Miembros del Partido Republicano portugués asesinaron en Lisboa al Rey Carlos I en 1908. En el mismo atentado murió su hijo y heredero, el príncipe Luis Felipe. Cien años justos después, el 1 de febrero de 2008, el entonces presidente de la República Portuguesa, Aníbal Cavaco Silva, inauguró en Cascais una gran estatua del Rey asesinado. En 2010 se celebró solemnemente el centenario de la República. El actual jefe de la Casa de Braganza, Don Duarte Pío, vive sin problemas en su país. Reside en una casona de Sintra, a los pies del impresionante Palacio da Pena, hoy propiedad estatal, en el que vivieron sus antepasados. Paralelamente los historiadores detectan un creciente interés investigador por la larga etapa de gobierno de Oliveira Salazar, más objetivo y alejado de revanchismos.

En estos casos y en tantos otros que se podrían recordar incluso con mayor sorpresa, la Historia ha sido respetada. Es un grave error, que encubre venganza y odio, reescribirla, falsearla, manipularla e ideologizarla como se ha hecho y se hace en nuestro país.

En 2008 conmemoramos en España el segundo centenario de la Guerra de la Independencia y, salvo excepciones, la conmemoración resultó ramplona. En cierto modo respondió al complejo de algunos cuando se habla de la independencia nacional mientras apuestan por independencias regionales sin más poso histórico que el inventado. Mucho antes de la conmemoración en 1908 del primer centenario se popularizó definitivamente, y así lo acoge la historiografía española, el nombre de «Guerra de la Independencia» con el que hoy conocemos aquella contienda.

Sin embargo en España no hay actualmente unanimidad sobre esta denominación. La mayoría de las obras debidas a historiadores catalanes y en la docencia catalana, por motivos políticos que son más que evidentes, denominan «Guerra contra el francés» a la Guerra de la Independencia. Es chocante, y aún más teniendo en cuenta que el movimiento guerrillero, columna vertebral de la lucha por la independencia nacional, contó con muy significados catalanes, como Barceló, Baget, Clarós, Eroles, Manso, Milans del Bosch, Rovira y Llobera, entre tantos. Muchos pasaron de improvisados guerrilleros, comúnmente de origen rústico, a ostentar el fajín de generales.

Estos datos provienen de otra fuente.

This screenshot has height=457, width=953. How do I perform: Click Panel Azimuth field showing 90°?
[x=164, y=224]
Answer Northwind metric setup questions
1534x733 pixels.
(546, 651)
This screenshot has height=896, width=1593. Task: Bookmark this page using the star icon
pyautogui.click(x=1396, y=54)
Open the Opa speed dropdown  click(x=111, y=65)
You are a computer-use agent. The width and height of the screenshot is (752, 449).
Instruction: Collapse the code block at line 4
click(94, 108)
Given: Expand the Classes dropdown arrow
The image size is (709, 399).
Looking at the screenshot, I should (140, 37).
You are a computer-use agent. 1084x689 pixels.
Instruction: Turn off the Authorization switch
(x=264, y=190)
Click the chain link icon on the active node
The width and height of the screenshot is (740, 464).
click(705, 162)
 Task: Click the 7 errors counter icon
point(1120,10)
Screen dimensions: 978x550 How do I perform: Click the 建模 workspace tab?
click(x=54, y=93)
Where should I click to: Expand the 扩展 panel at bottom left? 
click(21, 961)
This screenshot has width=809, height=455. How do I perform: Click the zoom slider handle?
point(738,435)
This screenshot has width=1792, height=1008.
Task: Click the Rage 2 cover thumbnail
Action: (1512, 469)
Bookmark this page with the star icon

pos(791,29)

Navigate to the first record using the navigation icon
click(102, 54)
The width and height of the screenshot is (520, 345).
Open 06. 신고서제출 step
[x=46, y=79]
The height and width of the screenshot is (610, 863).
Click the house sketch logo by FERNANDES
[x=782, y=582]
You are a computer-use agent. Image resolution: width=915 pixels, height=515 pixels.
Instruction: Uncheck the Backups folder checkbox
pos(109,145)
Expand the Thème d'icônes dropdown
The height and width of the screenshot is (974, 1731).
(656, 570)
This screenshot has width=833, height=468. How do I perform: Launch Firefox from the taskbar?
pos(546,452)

Llamar en Cataluña a la Guerra de la Independencia «Guerra contra el francés» refleja, además de incultura, un afán histérico de apostar por la diferencia. Una catetada. Además la generalización «contra el francés» no resulta históricamente cierta. Hubo no pocos militares franceses de nacimiento u origen que, enemigos de Napoleón, lucharon en España contra los imperiales. Bastantes de ellos alcanzaron el generalato: Bassecourt, Saint-Marcq, Bessières, Balanzat, el conde de Espagne, Coupigny, vencedor en Bailén con Castaños, o De Fournas, que se distinguió en el sitio de Gerona, y muchos personajes más.

Después de estos juegos malabares político-históricos no debemos extrañarnos demasiado de que se siga tratando de reescribir la Historia sobre una guerra que terminó hace más de ochenta años. Es un absurdo deseo de revancha anacrónico e imposible: querer ganar tras muchos decenios una guerra perdida. Detrás hay intereses económicos de asociaciones y fundaciones ligadas a sindicatos y a partidos de izquierda, generosamente subvencionados, que si no mantienen abierta esa herida no cobran. De los muchos millones recibidos desde los tiempos de ZP una mínima parte ha sido destinada a la apertura de fosas. La mayoría de los fondos sufragaron otras actividades más ideológicas, incluso lúdicas. Sin contar las normas para reconocer justamente a los vencidos ya decididas desde la época de Suárez.

En naciones con gobiernos responsables la memoria de su Historia no se asienta en el odio y en la falsedad sino en la reconciliación. En España ya el Gobierno de ZP apostó por el odio y le mentira histórica y Sánchez ha llevado las decisiones de su mentor al ridículo, en compañía activa de comunistas, separatistas y herederos del terrorismo. Es un irrenunciable capítulo de la anunciada derogación del sanchismo.